Data on locating words and elements:
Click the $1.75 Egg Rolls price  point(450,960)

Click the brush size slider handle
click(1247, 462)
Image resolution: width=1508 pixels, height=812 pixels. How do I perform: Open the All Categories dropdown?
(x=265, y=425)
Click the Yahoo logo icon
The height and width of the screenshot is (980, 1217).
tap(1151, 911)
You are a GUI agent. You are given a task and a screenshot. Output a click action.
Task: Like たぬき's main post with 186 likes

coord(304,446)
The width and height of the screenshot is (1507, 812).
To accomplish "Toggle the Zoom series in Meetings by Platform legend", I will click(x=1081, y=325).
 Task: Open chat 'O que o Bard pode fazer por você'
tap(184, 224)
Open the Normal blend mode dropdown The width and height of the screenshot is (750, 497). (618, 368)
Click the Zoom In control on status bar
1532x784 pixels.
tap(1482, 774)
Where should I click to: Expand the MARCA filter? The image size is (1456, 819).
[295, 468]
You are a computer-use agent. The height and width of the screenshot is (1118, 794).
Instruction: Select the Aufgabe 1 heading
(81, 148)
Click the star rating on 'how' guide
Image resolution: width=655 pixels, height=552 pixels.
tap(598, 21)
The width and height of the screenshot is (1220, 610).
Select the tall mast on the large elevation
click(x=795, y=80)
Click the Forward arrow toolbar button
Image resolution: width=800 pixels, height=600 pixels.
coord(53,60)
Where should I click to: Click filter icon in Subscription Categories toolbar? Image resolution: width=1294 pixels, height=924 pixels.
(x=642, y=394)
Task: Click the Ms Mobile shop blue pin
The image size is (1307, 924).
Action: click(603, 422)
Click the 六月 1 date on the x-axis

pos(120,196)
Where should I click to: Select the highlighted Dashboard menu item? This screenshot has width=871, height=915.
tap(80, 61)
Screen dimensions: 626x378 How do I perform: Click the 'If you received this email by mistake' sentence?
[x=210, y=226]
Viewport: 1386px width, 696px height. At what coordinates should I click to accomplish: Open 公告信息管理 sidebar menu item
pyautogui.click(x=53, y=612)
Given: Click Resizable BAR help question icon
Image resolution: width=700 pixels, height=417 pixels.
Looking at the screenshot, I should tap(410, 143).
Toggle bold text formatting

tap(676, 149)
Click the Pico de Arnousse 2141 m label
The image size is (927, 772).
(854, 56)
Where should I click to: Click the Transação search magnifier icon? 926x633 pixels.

Required task: Retype the data above line for line, without altering anything.

Exercise solution:
Click the $1.75 Egg Rolls price  point(450,960)

Click the brush size slider handle
click(1247, 462)
Image resolution: width=1508 pixels, height=812 pixels. How do I perform: Open the All Categories dropdown?
(x=265, y=425)
Click the Yahoo logo icon
The height and width of the screenshot is (980, 1217).
tap(1151, 911)
You are a GUI agent. You are given a task and a screenshot. Output a click action.
Task: Like たぬき's main post with 186 likes

coord(304,446)
The width and height of the screenshot is (1507, 812).
To accomplish "Toggle the Zoom series in Meetings by Platform legend", I will click(x=1081, y=325).
 Task: Open chat 'O que o Bard pode fazer por você'
tap(184, 224)
Open the Normal blend mode dropdown The width and height of the screenshot is (750, 497). (618, 368)
Click the Zoom In control on status bar
1532x784 pixels.
tap(1482, 774)
Where should I click to: Expand the MARCA filter? The image size is (1456, 819).
[295, 468]
You are a computer-use agent. The height and width of the screenshot is (1118, 794).
Instruction: Select the Aufgabe 1 heading
(81, 148)
Click the star rating on 'how' guide
Image resolution: width=655 pixels, height=552 pixels.
tap(598, 21)
The width and height of the screenshot is (1220, 610).
Select the tall mast on the large elevation
click(x=795, y=80)
Click the Forward arrow toolbar button
Image resolution: width=800 pixels, height=600 pixels.
coord(53,60)
Where should I click to: Click filter icon in Subscription Categories toolbar? Image resolution: width=1294 pixels, height=924 pixels.
(x=642, y=394)
Task: Click the Ms Mobile shop blue pin
The image size is (1307, 924).
Action: click(603, 422)
Click the 六月 1 date on the x-axis

pos(120,196)
Where should I click to: Select the highlighted Dashboard menu item? This screenshot has width=871, height=915.
tap(80, 61)
Screen dimensions: 626x378 How do I perform: Click the 'If you received this email by mistake' sentence?
[x=210, y=226]
Viewport: 1386px width, 696px height. At what coordinates should I click to accomplish: Open 公告信息管理 sidebar menu item
pyautogui.click(x=53, y=612)
Given: Click Resizable BAR help question icon
Image resolution: width=700 pixels, height=417 pixels.
Looking at the screenshot, I should tap(410, 143).
Toggle bold text formatting

tap(676, 149)
Click the Pico de Arnousse 2141 m label
The image size is (927, 772).
(854, 56)
Where should I click to: Click the Transação search magnifier icon? 926x633 pixels.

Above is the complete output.